REPUBLIKA.CO.ID,MOSKOW – Presiden Rusia Vladimir Putin mengkritik sanksi yang dijatuhkan negara-negara Barat terhadap Moskow terkait aksinya menyerang Ukraina. Menurut Putin, sanksi tersebut mirip dengan deklarasi perang.
“Sanksi yang dikenakan ini mirip dengan deklarasi perang, tapi syukurlah tidak sampai ke sana,” kata Putin saat berbicara kepada sekelompok pramugari wanita di pusat pelatihan Aeroflot dekat Moskow, Sabtu (5/3/2022).
Saat ini Rusia sudah menghadapi sanksi ekonomi berlapis dari Barat. Salah satu sanksi yang dikenakan adalah dikeluarkannya Moskow dari Society for Worldwide Interbank Financial Telecommunication atau SWIFT. Ia merupakan jaringan keamanan tinggi yang menghubungkan ribuan lembaga keuangan di seluruh dunia
SWIFT memungkinkan bank untuk memindahkan uang dengan cepat dan aman, mendukung triliunan dolar dalam arus perdagangan serta investasi. Dikeluarkannya Rusia dari SWIFT dianggap sebagai hukuman ekonomi terberat. Karena dengan sanksi itu, Moskow menjadi lebih terisolasi secara ekonomi dibandingkan sebelumnya.

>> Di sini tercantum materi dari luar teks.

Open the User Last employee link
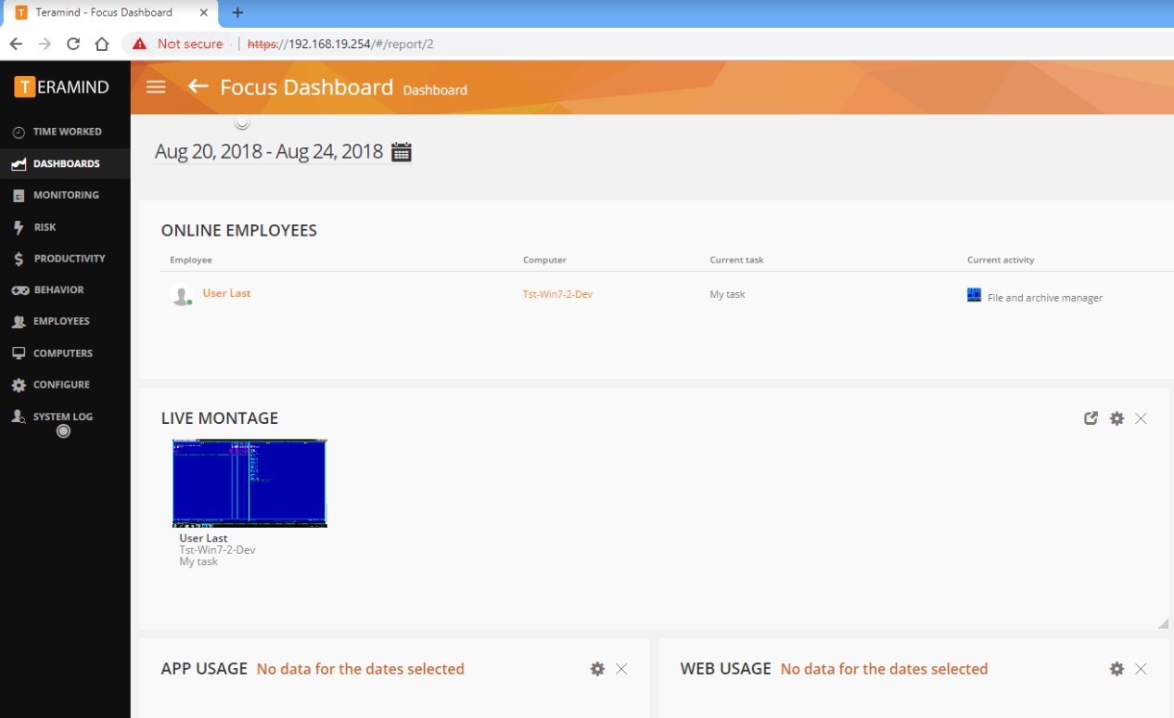1174x718 pixels. pos(226,293)
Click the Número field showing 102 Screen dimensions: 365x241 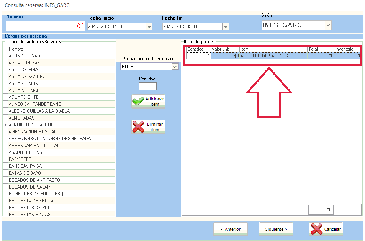tap(45, 26)
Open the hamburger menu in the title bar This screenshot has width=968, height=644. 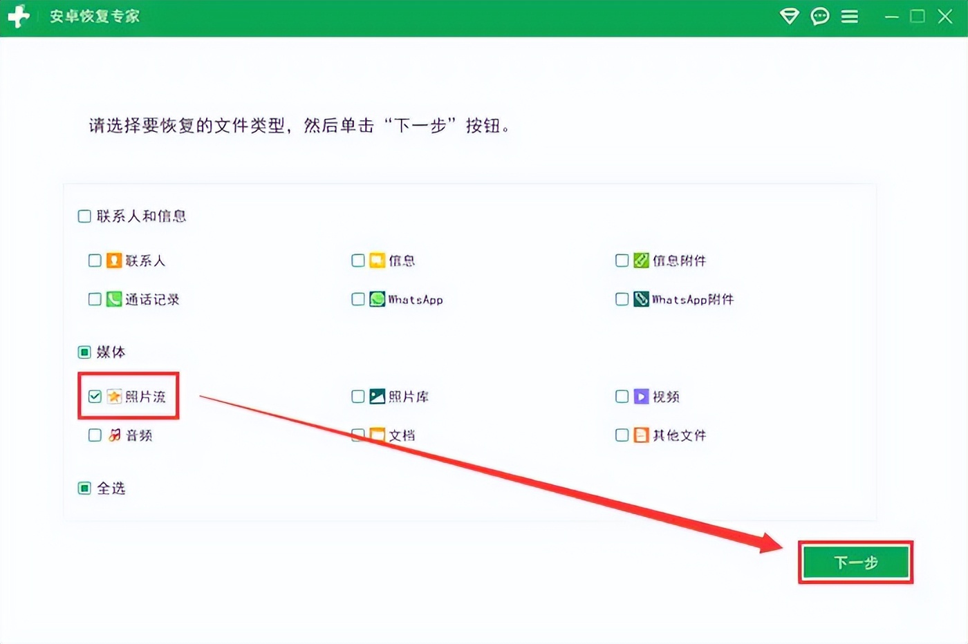pos(850,16)
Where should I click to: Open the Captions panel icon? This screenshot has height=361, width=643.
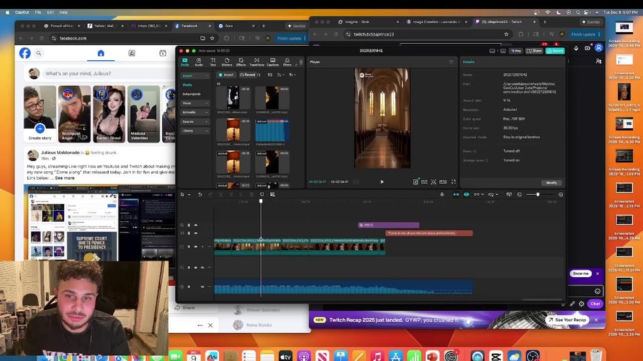(x=273, y=61)
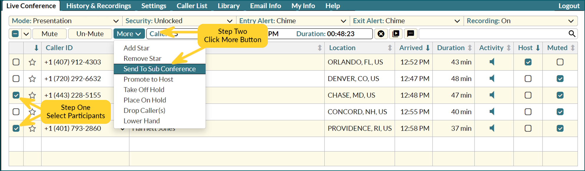Click the chat message icon in toolbar
Viewport: 585px width, 171px height.
410,34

Kendati telah disanksi, Rusia belum menunjukkan niat untuk menghentikan serangannya terhadap Ukraina. Saat berbicara di pusat pelatihan Aeroflot, Putin menegaskan kembali bahwa tujuan negaranya menggelar operasi militer di Ukraina adalah untuk membela komunitas berbahasa Rusia di sana. Caranya melalui “demiliterisasi” dan “de-Nazifikasi” Ukraina sehingga ia menjadi netral.
Dia pun memperingatkan lagi tentang seruan penerapan zona larangan terbang di atas Ukraina. Putin menekankan, jika hal itu dilakukan, Rusia bakal menganggapnya sebagai pembuka pintu menuju konflik militer. Presiden Ukraina Volodymyr Zelensky diketahui telah menyerukan Organisasi Pertahanan Atlantik Utara (NATO) untuk memberlakukan zona larangan terbang di atas negaranya.

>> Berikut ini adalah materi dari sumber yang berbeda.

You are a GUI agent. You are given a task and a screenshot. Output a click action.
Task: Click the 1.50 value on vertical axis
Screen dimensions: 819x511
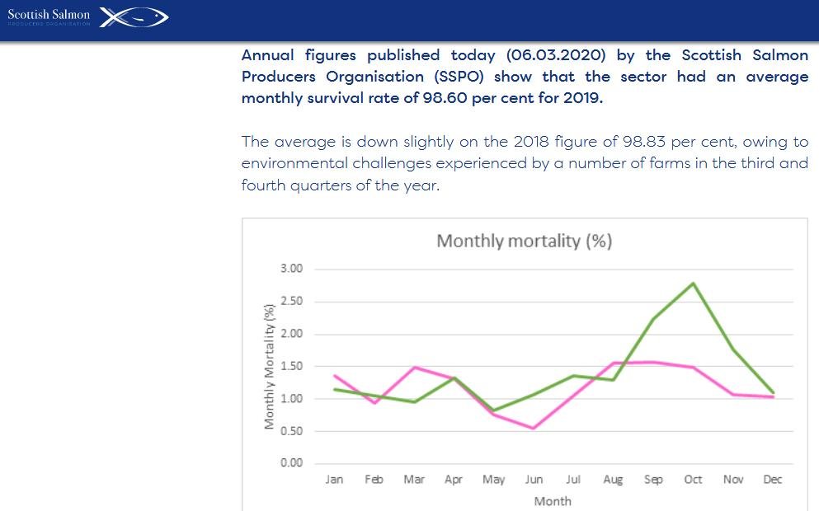click(292, 366)
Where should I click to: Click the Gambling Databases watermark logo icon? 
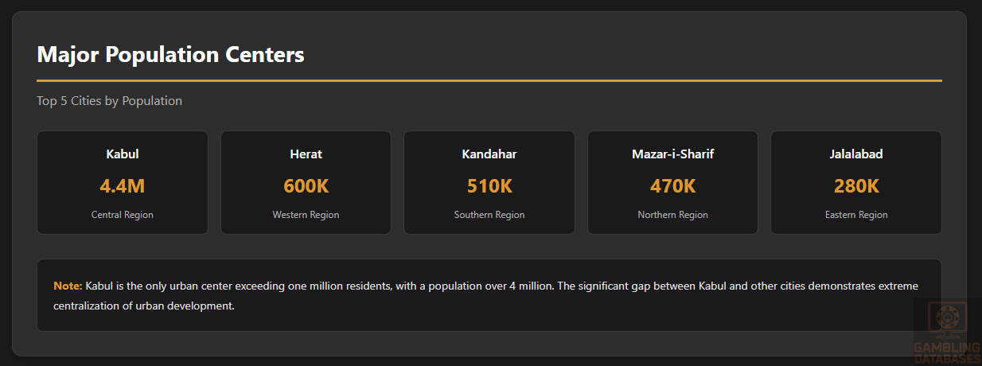946,318
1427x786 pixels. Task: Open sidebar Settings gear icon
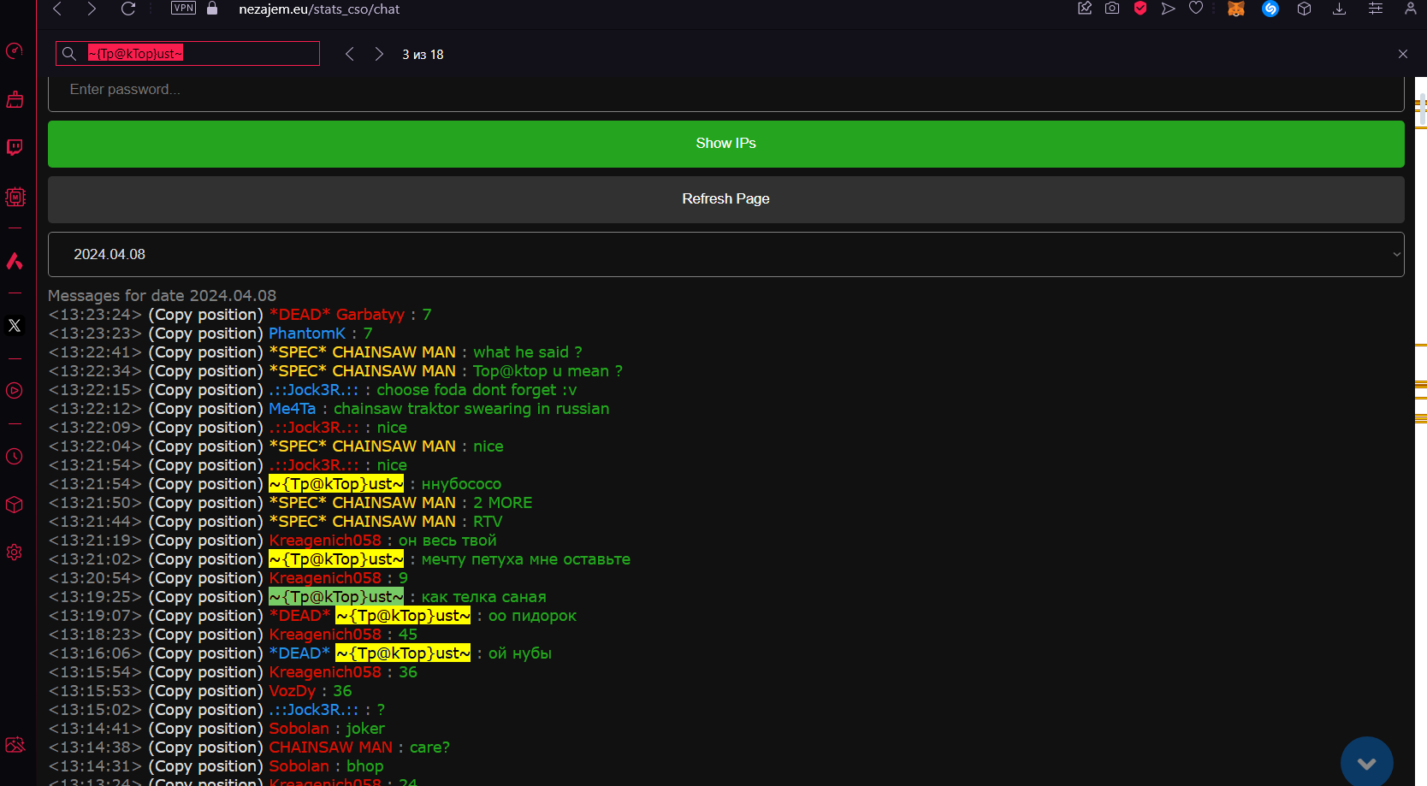pos(15,553)
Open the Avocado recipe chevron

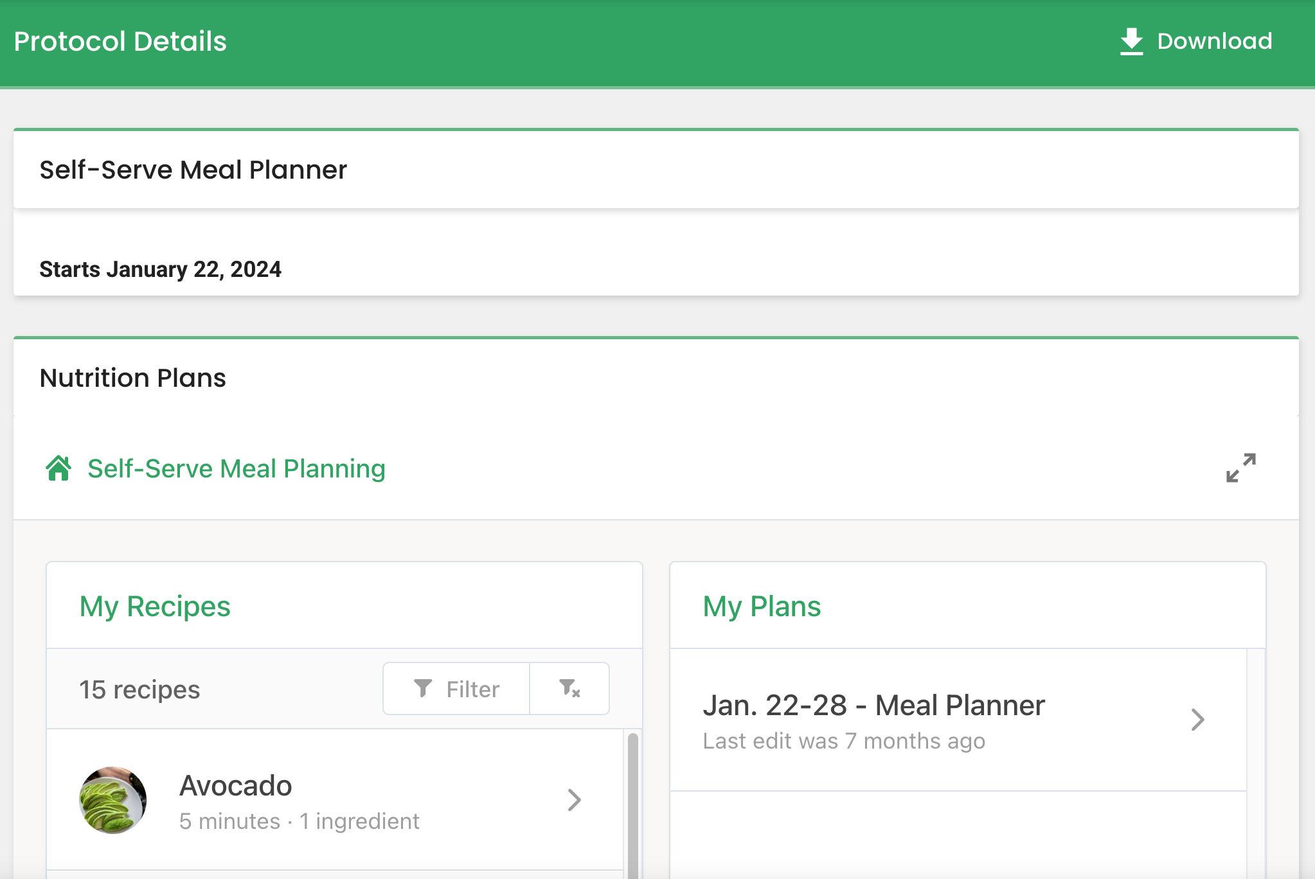575,800
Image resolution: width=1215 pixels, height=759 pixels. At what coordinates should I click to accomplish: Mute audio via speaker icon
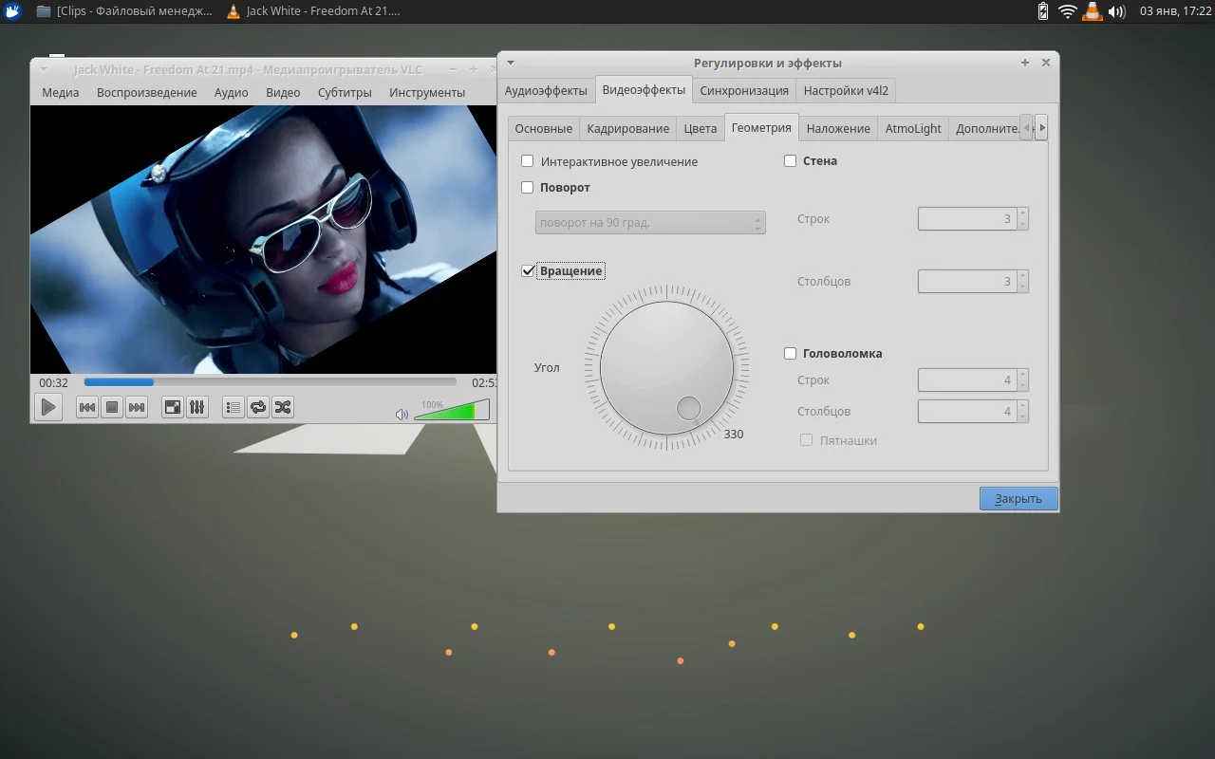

Zelensky menilai, hal itu diperlukan agar serangan udara Rusia dapat segera dihentikan. NATO telah menolak seruan Zelensky. Sementara itu, Putin juga menepis kekhawatiran tentang bakal diterapkannya darurat militer atau situasi darurat di Rusia.
Putin menjelaskan, langkah semacam itu hanya diambil jika ada ancaman internal atau eksternal yang signifikan. “Kami tidak berencana untuk memperkenalkan rezim khusus apa pun di wilayah Rusia. Saat ini tidak perlu,” ujarnya.
Rusia mulai melancarkan serangannya ke Ukraina pada 24 Februari lalu. Moskow telah menyatakan bahwa hampir 500 tentaranya tewas dan sekitar 1.600 lainnya terluka selama operasi penyerangan dilakukan. Ukraina belum merilis angka resmi tentang jumlah prajuritnya yang tewas serta terluka. Sementara itu, menurut kantor hak asasi manusia PBB, serangan Rusia telah menewaskan 331 warga sipil dan melukai sekitar 675 lainnya.